EXERCISE INSTRUCTIONS:
Return the data below, unchanged.

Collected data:
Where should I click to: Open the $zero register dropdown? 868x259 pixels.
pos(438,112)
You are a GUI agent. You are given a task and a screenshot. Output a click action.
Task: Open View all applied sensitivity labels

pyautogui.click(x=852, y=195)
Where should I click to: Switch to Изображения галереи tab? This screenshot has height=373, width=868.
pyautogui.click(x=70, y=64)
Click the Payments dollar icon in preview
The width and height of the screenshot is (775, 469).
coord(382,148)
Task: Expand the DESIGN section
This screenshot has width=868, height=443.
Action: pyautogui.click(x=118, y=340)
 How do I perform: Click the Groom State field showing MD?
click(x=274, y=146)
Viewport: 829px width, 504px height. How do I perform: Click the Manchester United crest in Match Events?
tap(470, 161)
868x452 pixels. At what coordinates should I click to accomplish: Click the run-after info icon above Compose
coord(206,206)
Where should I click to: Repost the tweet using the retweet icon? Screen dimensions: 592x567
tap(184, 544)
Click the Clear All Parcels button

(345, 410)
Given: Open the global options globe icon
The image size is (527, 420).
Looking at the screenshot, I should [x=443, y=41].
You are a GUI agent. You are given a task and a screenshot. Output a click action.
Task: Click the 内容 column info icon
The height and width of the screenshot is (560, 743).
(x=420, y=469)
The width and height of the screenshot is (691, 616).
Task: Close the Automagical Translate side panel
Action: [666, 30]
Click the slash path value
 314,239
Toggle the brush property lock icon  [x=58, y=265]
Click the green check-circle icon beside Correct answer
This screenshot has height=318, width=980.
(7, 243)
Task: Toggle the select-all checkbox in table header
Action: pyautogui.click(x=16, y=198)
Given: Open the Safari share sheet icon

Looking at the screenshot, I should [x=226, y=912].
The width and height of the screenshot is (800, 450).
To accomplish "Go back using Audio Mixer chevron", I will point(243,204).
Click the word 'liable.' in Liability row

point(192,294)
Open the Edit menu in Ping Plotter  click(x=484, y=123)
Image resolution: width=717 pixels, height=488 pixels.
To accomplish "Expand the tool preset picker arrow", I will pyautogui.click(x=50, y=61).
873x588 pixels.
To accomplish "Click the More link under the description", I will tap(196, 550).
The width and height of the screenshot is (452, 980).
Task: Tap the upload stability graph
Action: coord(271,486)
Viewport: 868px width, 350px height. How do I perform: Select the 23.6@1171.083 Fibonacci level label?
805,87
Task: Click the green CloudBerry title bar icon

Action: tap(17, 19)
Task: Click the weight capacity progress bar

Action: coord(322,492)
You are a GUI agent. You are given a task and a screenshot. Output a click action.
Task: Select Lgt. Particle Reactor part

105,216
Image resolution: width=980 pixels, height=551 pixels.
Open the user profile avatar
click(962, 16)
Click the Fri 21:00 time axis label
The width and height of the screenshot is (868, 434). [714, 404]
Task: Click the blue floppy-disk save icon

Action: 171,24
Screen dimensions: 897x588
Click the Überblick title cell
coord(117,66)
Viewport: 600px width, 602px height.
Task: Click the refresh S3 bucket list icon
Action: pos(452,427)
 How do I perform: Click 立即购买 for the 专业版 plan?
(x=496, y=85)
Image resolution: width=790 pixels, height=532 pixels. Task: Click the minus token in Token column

SOLUTION TO THE PROBLEM:
Where should I click to: Open the $zero register dropdown? 868x259 pixels.
pos(438,112)
You are a GUI agent. You are given a task and a screenshot. Output a click action.
Task: Open View all applied sensitivity labels

pyautogui.click(x=852, y=195)
Where should I click to: Switch to Изображения галереи tab? This screenshot has height=373, width=868.
pyautogui.click(x=70, y=64)
Click the Payments dollar icon in preview
The width and height of the screenshot is (775, 469).
coord(382,148)
Task: Expand the DESIGN section
This screenshot has width=868, height=443.
Action: pyautogui.click(x=118, y=340)
 How do I perform: Click the Groom State field showing MD?
click(x=274, y=146)
Viewport: 829px width, 504px height. How do I perform: Click the Manchester United crest in Match Events?
tap(470, 161)
868x452 pixels. At what coordinates should I click to accomplish: Click the run-after info icon above Compose
coord(206,206)
Where should I click to: Repost the tweet using the retweet icon? Screen dimensions: 592x567
tap(184, 544)
Click the Clear All Parcels button

(345, 410)
Given: Open the global options globe icon
The image size is (527, 420).
Looking at the screenshot, I should [x=443, y=41].
You are a GUI agent. You are given a task and a screenshot. Output a click action.
Task: Click the 内容 column info icon
The height and width of the screenshot is (560, 743).
(x=420, y=469)
The width and height of the screenshot is (691, 616).
Task: Close the Automagical Translate side panel
Action: [666, 30]
Click the slash path value
 314,239
Toggle the brush property lock icon  [x=58, y=265]
Click the green check-circle icon beside Correct answer
This screenshot has height=318, width=980.
(7, 243)
Task: Toggle the select-all checkbox in table header
Action: pyautogui.click(x=16, y=198)
Given: Open the Safari share sheet icon

Looking at the screenshot, I should [x=226, y=912].
The width and height of the screenshot is (800, 450).
To accomplish "Go back using Audio Mixer chevron", I will point(243,204).
Click the word 'liable.' in Liability row

point(192,294)
Open the Edit menu in Ping Plotter  click(x=484, y=123)
Image resolution: width=717 pixels, height=488 pixels.
To accomplish "Expand the tool preset picker arrow", I will pyautogui.click(x=50, y=61).
873x588 pixels.
To accomplish "Click the More link under the description", I will tap(196, 550).
The width and height of the screenshot is (452, 980).
Task: Tap the upload stability graph
Action: coord(271,486)
Viewport: 868px width, 350px height. How do I perform: Select the 23.6@1171.083 Fibonacci level label?
805,87
Task: Click the green CloudBerry title bar icon

Action: tap(17, 19)
Task: Click the weight capacity progress bar

Action: coord(322,492)
You are a GUI agent. You are given a task and a screenshot. Output a click action.
Task: Select Lgt. Particle Reactor part

105,216
Image resolution: width=980 pixels, height=551 pixels.
Open the user profile avatar
click(962, 16)
Click the Fri 21:00 time axis label
The width and height of the screenshot is (868, 434). [714, 404]
Task: Click the blue floppy-disk save icon

Action: 171,24
Screen dimensions: 897x588
Click the Überblick title cell
coord(117,66)
Viewport: 600px width, 602px height.
Task: Click the refresh S3 bucket list icon
Action: pos(452,427)
 How do I perform: Click 立即购买 for the 专业版 plan?
(x=496, y=85)
Image resolution: width=790 pixels, height=532 pixels. Task: Click the minus token in Token column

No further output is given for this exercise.